A vibes-based review thread by KA Tan

Welcome to the Universe by Colton Olds

You know that genre of video where the artist has drawn a picture and then zooms in on a tiny detail that reveals another intricately drawn picture & so on so forth like a bunch of matryoshka pictures? This game was a bit like that. Floating on the surface of consciousness, dimly aware of the layers of multiple consciousnesses, aware that you are being steered by the hand of something other than yourself, the lack of agency is both alarming and yet freeing. The inevitability and futility of everything has been transformed into a performative tool for amusement, which in and of itself, as the player of such a game, is amusing.

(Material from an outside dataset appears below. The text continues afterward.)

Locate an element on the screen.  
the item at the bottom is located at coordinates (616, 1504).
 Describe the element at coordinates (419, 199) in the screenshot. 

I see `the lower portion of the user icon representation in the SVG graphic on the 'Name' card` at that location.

On a tangent, this quote from Balamer was especially intriguing – “We shouldn’t be resistant to labels. Labels allow us to talk about what things are and create building blocks of understanding.” This, when combined with the main conceit of the game, where you have to pick which statements you (or the character you are playing) identify with, reminded me so so strongly of (1) those personality quizzes (a long history spanning from Buzzfeed to more recent Uquizzes) which essentially give you a label to stick on yourself at the end, and (2) the whole YA craze of sorting people into houses or factions? Give the people what they want! Labels!

The further we go into the game, the more it’s like walking into the brain of the universe, like going into the real control room behind the control room and just watching something play out behind the scenes. There is such a strong sense of detachment, of distance. Still, in a relatively humorous way, and at the end of it all, the certainty that life is worth living, that it is worth hanging on for, that meaning is something you have to make for yourself. While your choices shape who you are as a person, that person is ever-shifting, fluid, through a physical shell that can barely contain the multitudes that you are.

As an end note - loved the design, the game’s retro vibes juxtaposed with the papers’ more formal layout.